Hoje estou mal com tudo.
A única coisa que não me irrita é a música.
Ouço muitas, desde o amanhecer.
Sempre pensei que a história do Brasil poderia escrever-se com a música.
Houve um tempo em que a bossa nova representou o ideal de um Brasil rico, feliz. Juscelino Kubstschek e a industrialização! Assim, havia espaços pra intimismos, podia-se pensar no barquinho, na flor, na garota de Ipanema.
A seguir vieram os anos da má transformação. Janio Quadros e sua loucura. Sua estupidez.
João Goulart e seu sonho revolucionário, típico do pequeno burguês nacionalista. Cheio de amor pelo país. As avaliações erradas do PCB, o racha na esquerda (o primeiro de milionésimos que se seguiram). Os militares e Geraldo Vandré, ...caminhando e cantando e seguindo a canção."
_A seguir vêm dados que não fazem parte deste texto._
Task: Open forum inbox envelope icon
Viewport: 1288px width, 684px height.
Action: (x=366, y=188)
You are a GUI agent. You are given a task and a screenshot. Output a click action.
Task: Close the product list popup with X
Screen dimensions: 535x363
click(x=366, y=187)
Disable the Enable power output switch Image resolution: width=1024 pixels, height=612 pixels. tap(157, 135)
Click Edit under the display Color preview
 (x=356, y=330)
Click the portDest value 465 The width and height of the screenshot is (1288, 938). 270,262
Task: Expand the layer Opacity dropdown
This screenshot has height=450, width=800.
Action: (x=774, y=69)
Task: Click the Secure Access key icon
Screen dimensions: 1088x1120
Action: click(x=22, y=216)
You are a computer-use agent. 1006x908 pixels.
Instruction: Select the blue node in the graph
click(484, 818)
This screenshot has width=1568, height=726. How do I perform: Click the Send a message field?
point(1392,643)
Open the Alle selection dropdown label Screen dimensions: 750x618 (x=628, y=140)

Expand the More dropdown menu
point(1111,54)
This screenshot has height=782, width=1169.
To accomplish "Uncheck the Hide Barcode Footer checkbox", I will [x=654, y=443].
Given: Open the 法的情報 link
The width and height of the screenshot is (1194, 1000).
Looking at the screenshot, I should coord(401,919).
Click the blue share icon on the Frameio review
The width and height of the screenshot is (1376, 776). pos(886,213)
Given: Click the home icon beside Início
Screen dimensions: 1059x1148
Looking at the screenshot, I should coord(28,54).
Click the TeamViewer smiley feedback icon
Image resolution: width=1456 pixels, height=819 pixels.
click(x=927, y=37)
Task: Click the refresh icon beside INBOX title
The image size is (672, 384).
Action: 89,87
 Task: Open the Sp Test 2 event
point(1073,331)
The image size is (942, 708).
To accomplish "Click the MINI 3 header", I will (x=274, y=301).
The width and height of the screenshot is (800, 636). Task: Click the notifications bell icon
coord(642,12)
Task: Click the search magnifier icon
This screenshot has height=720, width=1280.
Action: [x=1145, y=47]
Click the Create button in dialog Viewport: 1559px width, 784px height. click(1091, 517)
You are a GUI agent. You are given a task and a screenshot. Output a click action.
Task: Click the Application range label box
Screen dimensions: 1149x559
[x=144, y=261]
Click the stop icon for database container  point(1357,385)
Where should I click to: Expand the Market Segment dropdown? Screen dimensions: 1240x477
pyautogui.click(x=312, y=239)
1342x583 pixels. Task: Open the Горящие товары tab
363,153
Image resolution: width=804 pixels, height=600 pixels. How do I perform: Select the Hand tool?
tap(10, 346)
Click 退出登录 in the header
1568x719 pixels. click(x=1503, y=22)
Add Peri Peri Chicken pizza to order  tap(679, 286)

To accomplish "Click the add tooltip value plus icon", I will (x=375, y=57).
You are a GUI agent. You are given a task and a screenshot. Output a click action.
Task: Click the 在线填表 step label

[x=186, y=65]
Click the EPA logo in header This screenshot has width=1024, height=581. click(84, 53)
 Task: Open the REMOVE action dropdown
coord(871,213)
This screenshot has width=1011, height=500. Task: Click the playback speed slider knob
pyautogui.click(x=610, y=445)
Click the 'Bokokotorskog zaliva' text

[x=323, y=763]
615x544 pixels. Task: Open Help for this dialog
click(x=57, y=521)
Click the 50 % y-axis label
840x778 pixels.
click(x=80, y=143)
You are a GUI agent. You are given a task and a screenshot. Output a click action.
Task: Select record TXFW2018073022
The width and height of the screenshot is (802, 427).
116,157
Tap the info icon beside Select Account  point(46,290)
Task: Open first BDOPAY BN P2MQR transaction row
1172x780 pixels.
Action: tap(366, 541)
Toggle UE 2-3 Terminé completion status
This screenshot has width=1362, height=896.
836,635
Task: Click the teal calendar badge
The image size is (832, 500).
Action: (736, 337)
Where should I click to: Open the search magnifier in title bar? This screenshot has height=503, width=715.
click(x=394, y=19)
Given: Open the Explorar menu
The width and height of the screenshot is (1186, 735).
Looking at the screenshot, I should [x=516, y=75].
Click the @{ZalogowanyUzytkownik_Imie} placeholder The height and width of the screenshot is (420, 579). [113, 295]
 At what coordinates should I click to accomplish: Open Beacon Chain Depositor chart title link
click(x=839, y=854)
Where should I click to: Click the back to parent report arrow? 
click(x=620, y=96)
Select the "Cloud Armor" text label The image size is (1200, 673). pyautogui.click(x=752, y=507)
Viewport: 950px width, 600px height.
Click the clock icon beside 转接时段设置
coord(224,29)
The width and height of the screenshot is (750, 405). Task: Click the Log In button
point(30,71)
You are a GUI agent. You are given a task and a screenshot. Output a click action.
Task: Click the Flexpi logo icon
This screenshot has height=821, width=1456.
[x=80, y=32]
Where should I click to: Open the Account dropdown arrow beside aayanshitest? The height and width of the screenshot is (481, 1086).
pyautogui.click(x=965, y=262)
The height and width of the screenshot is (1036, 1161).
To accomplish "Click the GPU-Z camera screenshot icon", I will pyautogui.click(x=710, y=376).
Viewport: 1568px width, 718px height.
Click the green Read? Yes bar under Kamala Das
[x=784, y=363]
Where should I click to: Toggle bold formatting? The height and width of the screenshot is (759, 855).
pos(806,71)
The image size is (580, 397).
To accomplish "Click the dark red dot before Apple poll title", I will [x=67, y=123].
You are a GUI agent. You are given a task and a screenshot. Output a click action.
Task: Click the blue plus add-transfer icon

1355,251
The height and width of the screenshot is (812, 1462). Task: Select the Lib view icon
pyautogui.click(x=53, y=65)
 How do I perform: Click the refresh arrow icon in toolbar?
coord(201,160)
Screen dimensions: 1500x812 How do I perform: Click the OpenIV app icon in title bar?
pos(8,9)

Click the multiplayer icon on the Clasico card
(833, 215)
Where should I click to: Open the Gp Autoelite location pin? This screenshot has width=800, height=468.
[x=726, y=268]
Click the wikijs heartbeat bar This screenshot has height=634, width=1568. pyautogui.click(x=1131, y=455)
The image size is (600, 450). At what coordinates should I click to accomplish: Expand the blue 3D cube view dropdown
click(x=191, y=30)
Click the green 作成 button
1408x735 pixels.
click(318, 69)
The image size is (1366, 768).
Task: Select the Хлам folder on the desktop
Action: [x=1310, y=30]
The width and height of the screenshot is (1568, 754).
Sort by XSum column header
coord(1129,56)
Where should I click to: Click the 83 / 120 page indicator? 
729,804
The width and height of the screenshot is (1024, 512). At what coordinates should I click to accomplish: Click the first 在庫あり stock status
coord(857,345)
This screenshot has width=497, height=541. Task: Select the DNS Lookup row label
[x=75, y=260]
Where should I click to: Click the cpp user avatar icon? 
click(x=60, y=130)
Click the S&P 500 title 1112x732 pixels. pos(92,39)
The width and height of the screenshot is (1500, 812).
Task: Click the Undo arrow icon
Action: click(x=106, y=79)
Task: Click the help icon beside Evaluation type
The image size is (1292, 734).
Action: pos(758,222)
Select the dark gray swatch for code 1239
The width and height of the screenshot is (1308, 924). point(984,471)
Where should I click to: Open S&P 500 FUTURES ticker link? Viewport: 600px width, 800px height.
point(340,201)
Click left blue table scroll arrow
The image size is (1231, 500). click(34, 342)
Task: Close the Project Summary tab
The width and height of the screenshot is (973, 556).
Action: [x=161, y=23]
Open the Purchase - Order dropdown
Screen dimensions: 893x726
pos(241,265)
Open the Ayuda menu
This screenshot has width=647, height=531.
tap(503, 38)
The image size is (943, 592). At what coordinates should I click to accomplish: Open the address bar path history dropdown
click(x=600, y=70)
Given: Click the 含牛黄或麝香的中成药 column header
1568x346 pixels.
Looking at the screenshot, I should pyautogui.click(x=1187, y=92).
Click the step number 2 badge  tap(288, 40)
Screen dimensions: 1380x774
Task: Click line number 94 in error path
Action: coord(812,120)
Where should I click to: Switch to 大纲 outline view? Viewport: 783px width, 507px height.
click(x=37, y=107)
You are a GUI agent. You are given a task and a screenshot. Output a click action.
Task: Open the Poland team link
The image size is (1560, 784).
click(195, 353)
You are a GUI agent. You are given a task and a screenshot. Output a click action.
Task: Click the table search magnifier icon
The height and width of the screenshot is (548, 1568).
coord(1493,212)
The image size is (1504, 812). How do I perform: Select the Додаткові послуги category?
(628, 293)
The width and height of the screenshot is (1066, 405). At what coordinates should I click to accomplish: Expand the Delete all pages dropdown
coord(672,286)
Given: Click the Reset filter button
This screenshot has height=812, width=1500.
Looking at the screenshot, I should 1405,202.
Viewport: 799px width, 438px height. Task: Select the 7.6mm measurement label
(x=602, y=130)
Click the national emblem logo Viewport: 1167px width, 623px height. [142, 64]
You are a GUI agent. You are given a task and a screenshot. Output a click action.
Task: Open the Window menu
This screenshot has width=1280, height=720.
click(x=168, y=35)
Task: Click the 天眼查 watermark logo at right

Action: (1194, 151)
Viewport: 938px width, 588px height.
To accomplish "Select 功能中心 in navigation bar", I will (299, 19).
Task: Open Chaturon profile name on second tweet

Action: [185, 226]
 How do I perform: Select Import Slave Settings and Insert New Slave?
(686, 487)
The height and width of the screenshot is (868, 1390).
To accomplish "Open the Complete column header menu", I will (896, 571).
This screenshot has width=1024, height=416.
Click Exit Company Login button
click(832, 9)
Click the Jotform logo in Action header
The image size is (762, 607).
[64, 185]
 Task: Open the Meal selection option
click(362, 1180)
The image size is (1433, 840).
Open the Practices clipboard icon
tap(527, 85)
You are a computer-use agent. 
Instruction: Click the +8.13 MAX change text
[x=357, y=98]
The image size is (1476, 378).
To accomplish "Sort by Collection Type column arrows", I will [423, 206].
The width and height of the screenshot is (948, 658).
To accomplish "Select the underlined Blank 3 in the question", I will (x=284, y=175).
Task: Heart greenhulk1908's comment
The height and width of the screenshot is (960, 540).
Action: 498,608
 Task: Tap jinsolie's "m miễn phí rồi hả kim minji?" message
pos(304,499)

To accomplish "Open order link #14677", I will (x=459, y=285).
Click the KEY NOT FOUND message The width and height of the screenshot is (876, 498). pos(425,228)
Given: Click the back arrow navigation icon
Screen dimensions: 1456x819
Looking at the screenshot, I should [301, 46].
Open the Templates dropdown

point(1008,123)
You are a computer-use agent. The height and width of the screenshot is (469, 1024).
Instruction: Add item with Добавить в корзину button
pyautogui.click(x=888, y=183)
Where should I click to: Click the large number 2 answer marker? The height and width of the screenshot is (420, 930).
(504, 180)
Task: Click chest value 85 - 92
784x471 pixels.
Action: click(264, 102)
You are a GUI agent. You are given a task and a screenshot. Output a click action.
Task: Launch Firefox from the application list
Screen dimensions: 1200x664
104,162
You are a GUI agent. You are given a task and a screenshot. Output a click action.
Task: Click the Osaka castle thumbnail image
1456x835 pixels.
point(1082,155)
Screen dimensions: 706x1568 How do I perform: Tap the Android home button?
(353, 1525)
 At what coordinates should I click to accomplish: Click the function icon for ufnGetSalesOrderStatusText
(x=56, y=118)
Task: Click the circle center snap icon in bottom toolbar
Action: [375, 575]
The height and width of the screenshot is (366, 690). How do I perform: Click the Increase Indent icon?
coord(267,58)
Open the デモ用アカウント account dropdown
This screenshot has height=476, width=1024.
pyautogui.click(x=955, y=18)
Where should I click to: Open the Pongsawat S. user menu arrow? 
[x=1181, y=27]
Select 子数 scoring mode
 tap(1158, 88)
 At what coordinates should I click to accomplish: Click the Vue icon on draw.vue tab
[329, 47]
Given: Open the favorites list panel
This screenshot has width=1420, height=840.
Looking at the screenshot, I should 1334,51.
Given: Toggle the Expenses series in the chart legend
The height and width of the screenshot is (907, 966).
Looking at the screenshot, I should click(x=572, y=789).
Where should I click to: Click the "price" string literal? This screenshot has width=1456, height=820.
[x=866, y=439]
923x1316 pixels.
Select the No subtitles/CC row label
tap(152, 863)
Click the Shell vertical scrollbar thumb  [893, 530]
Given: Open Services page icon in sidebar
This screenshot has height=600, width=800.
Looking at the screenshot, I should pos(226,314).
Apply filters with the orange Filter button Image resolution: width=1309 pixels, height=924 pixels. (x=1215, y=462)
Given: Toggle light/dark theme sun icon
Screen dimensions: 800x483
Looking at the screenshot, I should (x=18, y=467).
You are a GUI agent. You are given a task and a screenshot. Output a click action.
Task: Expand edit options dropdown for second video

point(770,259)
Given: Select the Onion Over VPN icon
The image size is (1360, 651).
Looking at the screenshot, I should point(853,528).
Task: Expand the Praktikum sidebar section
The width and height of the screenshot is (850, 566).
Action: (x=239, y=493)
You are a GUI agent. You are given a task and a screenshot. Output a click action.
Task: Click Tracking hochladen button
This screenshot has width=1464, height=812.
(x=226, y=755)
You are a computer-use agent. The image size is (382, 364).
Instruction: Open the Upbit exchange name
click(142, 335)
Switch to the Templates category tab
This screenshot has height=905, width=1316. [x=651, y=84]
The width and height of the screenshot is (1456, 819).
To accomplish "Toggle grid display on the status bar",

Chico veio logo, primeiro a Banda, onde se via a vida passar na janela. Depois, canções memoráveis que indicavam que o sanatório geral era aqui.
Caetano e Gil são panfletários. Oportunistas. Aproveitaram ondas, e revelaram-se logo a seguir animadores de picadeiros. São bons poetas. Mas, não os prezo e não os incluo na minha história brasileira musicada.
As canções de Paulo César Pinheiro e Eduardo Gudin refletiam também o susto dos jovens de classe média, e marcaram momentos bons. Mordaça. A ponte.
Chico sim, esse continua, sempre atento, acompanhando nossa geração de sonhos e pesadêlos. Apesar dos generais, tínhamos um país que acordava. Nossa cabeça rolando e nós de camisa amarela, ainda esperávamos a luz do sol da democracia, mesmo frágil e tênue, como ainda é.
Novas gerações cresceram desesperançadas. Um país infeliz, escuro e calado marcou suas infãncias. A aids, o desconsolo, a falta de perspectivas, sua adolescência e juventude. Gritaram nas nossas caras a sua perplexidade e a sua dor. Cazuza, Renato Russo. Coincidentemente mortos, jovens, pela aids.
Vieram os axés, as Kelly Keys da vida, bundas e peitos. Silicone e requebrados.
Hoje há músicos, poetas, de uma geração que se resgata. Lenine, Arnaldo Antunes, Zeca Baleiro, Adriana Calcanhoto.
É dela a única música que me serve hoje, intimamente, sem país, sem história e sem memória. Vambora.
Entre por essa porta agora,
e diga que me adora,
você tem meia hora
pra mudar a minha vida...
PS: sei, esqueci um "monte" de bons poetas e músicos. Tudo bem. Ninguém é perfeito!